5. The Commission should clearly establish the role of human rights-based laws in the scale-up of HIV testing and treatment. Universal access to HIV testing and treatment remains perhaps the preeminent human rights challenge of the HIV response, and the Commission should give it due attention. Efforts to scale up HIV “treatment as prevention” and move to a “Treatment 2.0” model will not work unless legal and human rights barriers to HIV testing, diagnosis, early and successful initiation of treatment, and retention in HIV care and treatment are addressed. An integral part of this effort for women is the integration of HIV and violence prevention and treatment programs and services as well as HIV and sexual and reproductive health programs. The legal barriers include: weak protection against employment discrimination, violence against women and other negative consequences of disclosure of HIV status; weak enforcement of laws guaranteeing informed consent, confidentiality and counseling in HIV testing; laws that criminalize HIV exposure or transmission, which disproportionately affect women and deter people from knowing their HIV status; migration laws that provide for mandatory HIV testing of (certain categories of) non-nationals and the deportation of people testing HIV-positive and/or impose travel and residence restrictions; and overbroad patent and anti-counterfeit laws and trade agreements that block production and importation of affordable generic HIV medicines and prevent implementation of the Doha Declaration on trade-related intellectual property and public health.

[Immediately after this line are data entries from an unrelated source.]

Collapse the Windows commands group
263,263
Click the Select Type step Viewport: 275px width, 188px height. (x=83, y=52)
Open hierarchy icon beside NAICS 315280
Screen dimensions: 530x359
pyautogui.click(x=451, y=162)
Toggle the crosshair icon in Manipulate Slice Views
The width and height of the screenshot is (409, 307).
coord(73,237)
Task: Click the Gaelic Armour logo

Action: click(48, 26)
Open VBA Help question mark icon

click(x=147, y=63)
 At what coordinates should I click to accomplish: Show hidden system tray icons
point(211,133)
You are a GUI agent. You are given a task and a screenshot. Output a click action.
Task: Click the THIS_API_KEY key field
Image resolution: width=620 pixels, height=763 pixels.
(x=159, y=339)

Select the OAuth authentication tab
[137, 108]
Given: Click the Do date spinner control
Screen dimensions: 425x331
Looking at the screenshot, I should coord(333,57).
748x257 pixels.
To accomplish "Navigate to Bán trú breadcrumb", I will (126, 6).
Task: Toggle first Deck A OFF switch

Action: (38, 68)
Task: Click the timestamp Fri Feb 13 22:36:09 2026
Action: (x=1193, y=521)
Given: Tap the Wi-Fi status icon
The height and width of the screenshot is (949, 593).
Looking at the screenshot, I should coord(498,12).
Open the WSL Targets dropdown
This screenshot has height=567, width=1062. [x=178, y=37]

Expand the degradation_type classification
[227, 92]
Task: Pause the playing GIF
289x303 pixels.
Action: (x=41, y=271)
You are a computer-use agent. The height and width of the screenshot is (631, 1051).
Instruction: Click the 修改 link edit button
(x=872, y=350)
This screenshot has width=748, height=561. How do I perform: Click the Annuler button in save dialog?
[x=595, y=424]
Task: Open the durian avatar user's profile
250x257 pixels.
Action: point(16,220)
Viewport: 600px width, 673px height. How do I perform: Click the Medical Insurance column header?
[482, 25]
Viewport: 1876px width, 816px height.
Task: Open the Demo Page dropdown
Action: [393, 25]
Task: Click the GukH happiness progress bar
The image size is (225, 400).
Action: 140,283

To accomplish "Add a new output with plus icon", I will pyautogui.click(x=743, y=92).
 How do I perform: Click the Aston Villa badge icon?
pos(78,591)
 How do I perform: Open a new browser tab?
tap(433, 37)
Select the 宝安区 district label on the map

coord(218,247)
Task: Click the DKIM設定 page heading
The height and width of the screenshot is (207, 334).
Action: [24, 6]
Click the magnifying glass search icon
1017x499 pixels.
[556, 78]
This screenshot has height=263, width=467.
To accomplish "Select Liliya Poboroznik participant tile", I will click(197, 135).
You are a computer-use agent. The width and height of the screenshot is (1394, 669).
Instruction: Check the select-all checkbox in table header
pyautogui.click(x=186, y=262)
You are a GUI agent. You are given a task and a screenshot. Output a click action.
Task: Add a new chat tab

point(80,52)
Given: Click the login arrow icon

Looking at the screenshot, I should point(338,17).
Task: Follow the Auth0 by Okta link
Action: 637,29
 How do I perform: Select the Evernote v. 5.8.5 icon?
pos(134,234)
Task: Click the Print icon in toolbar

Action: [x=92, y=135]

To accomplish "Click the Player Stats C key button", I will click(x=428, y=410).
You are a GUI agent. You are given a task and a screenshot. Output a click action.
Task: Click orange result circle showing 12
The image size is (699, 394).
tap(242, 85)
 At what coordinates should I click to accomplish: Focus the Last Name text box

6. The Commission should meaningfully involve civil society in all stages of its work. Perhaps to an even greater extent than by its recommendations, the legacy and impact of the Commission will be shaped by how credibly and respectfully it works with civil society and affected communities, how much its recommendations reflect the voices of those who represent and work with criminalized populations, and how invested civil society feels in the Commission’s work and its follow-up. The hearings convened by the Commission should be genuine opportunities for affected communities to set the agenda and shape the Commission’s work. The Commission should be a model for how it wishes governments to work with HIV-affected groups: involving them at every stage, regarding them as essential to their success, recognizing their diversity, and empowering them to drive the process rather than merely provide input.